The United States is becoming a “drug infested nation,” according to President Donald Trump, who claimed during his first solo press conference as president that "drugs are becoming cheaper than candy bars.” 

“We are not going to let it happen any longer," Trump said on Thursday. Trump went on to talk about border security and stemming what he sees as an epidemic of illegal immigration, which he seemed to connect to drug use in the country.

“We’ve ordered the Department of Homeland Security and Justice to coordinate on a plan to destroy criminal cartels coming into the United States with drugs,” the president said. “We have begun a nationwide effort to remove criminal aliens, gang members, drug dealers and others who pose a threat to public safety.”
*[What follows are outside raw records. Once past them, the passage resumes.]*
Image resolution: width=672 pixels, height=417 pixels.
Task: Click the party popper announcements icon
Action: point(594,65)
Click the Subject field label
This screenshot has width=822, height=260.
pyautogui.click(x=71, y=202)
Trump said that his administration has “undertaken the most substantial border security measures in a generation,” including the border wall with Mexico that Trump promised during his campaign. 

In his discussion of drugs, however, Trump did not mention any specific substance. He did not mention the thousands of Americans who become addicted to opioids after receiving a legal prescription for painkillers. Nor did he mention the need for more widespread access to addiction and recovery services. 

He did move on to discussing how he will repeal and replace Obamacare, without offering specifics. “Obamacare is a disaster, folks. It's a disaster,” he said. “I mean, they fill up our alleys with people that you wonder how they get there, but they are not the Republican people [that our] representatives are representing.”

Many worry that repealing the Affordable Care Act (also known as Obamacare) will affect the ability of people to access drug treatment.

“We had a whole host of initiatives, but one of the main components was to ensure people had adequate access to treatment,” said Michael Botticelli, former head of the Office of National Drug Control Policy (ONDCP) under the Obama Administration. “When you look at data about why people are not able to get treatment, not having access to insurance is one of the major reasons people cite.”

Botticelli said that a scientific approach to treatment is critical—and also missing from the Trump administration. 

“Any drug policy that’s going to be effective has got to be based on science and research,” said the former drug czar. “The research that the National Institute of Drug Abuse and National Institutes of Health funded to understand addiction as a brain disorder and not a moral failing made us pivot to a drug policy that was based on scientific principles.”